The Derwent World Patents Index (DWPI) database registered its millionth patent in 2008 – a first in the 45-year history of the index. The patent application is from ZTE Corporation, the telecommunication equipment manufacturer located in South China and covers an improved cell phone user interface.
The DWPI database captures the world’s innovation through abstracting and indexing new inventions described in patent documents from 41 patent issuing authorities globally. It now contains over 17 million inventions covering 36.9 million individual patents, making it the world’s premier patent information database.
DWPI coverage of China commenced in 1985 with re-written English language titles, abstracts and classifications. This was enhanced in 2007 with the addition of more detailed abstracts, and further in 2008 with structural indexing for polymer, pharmaceutical, agrochemical and general chemical inventions. The inclusion of Chinese, Japanese and Korean utility models resulted in an additional 210,000 inventions in 2008.
On a related note the Institute of Scientific and Technical Information (ISTIC) announced that China overtook the United States for the first time in terms of engineering-indexed theses in 2007.
China has completed the development of a new Internet network, the largest of its kind in the world. The China Next Generation Internet (CNGI) is a project initiated by the government to position the country at the leading edge of the Internet’s technological developments – with IPv6 at its heart.
CERNET 2 – the official name for China’s Education Research Network – already counts six core networks, 59 nodes in 22 cities, 2 international switching centers in Beijing and Shanghai, and an IPv6 trial at 273 Customer Premises Networks (CPNs). In addition, high-speed connections have been realized with international next generation Internet backbones – US Internet2, EU GEANT2 and APAN. Some of the links deliver 40 Gigabits (up to 1,000 times faster than the current generation) per second. China also showcased CNGI’s infrastructure at the 2008 Summer Olympic Games.
Close to USD 100 million have been invested in CGNI and 619 domestic patents (5 foreign patents) have been applied for. Four national standards have been formulated; over 10 international standards drafts as well as over 10 industrial standards from organizations including the China Communications Standards Association have been submitted.

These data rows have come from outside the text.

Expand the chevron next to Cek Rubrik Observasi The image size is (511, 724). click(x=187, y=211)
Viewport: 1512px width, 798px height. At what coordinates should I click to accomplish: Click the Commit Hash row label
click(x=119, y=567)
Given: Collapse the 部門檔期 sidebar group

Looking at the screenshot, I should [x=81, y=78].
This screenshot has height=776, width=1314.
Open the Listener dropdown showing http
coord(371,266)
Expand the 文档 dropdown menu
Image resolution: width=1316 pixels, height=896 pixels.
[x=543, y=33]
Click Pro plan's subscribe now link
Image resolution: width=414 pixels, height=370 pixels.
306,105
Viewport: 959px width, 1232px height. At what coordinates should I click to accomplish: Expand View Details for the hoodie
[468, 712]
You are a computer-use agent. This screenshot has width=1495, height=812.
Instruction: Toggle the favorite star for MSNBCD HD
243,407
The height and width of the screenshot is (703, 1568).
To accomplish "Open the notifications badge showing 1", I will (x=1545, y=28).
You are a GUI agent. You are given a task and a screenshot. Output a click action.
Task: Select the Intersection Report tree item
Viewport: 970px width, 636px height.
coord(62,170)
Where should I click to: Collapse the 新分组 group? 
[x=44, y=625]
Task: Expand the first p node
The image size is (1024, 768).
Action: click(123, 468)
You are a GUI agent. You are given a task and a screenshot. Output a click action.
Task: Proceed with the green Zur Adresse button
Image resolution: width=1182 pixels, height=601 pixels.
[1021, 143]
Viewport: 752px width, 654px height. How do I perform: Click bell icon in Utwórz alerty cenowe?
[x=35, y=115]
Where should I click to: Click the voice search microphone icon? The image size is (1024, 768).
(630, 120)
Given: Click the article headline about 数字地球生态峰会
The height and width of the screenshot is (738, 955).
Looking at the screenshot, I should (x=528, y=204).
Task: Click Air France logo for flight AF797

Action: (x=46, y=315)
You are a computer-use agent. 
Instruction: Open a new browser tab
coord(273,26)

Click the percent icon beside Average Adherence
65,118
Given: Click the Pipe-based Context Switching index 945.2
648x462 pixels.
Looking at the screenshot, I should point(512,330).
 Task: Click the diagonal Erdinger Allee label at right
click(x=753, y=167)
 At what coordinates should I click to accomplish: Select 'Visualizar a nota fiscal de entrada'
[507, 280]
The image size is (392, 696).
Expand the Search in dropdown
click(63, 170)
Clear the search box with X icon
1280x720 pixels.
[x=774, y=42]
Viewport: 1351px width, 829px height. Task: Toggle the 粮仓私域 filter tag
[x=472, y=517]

There is no doubt that China aims to position itself as a frontrunner in the race to build the next generation Internet network, owning rather than depending on intellectual property rights.
The creation of 3 integrated operators in China’s telecommunication market was intended to achieve what several rounds of reforms have failed to do over the past 15 years: create meaningful competition.
The new government-engineered reform is already facing some challenges. China Mobile which ended up with the fixed network of China Tietong – formerly China Railway Telecom – is seeing its merger delayed by at least 3 months. The culprit appears to be the integration of the operator’s back-office systems for its wireless network with those of Tietong’s fixed-line network.
In the meantime, China Telecom and China Netcome have already completed their side of the merger and are starting to offer new services. This “asymmetric” treatment of the operators may reduce the dominance of China Mobile. But it is also proof that such engineered re-shuffling of competitive forces does not always make “market” sense.
As long as the operators remain state-owned, the government will face conflicting goals between generating revenues for the State and benefitting consumers through cheaper prices or innovation. The days of co-ordinated competition are not over!
Remember Remember Jing Jing and Cha Cha?
They are the visible face of China’s Internet police force – estimates put the number of Internet officers patrolling the Chinese web at 30’000. The two characters even have separate websites: one for Jingjing and one for Chacha. One can even chat with the characters. The municipality of Beijing has implemented a similar scheme in 2007. In the latter version, the characters appear every half hour on 13 of China’s top web portals.
The idea behind the “patrol” is to remind netizens that the Internet is not a place beyond law, something that applies to all countries. News are that China has already been exporting its skills to Bangladesh! Care to join the force?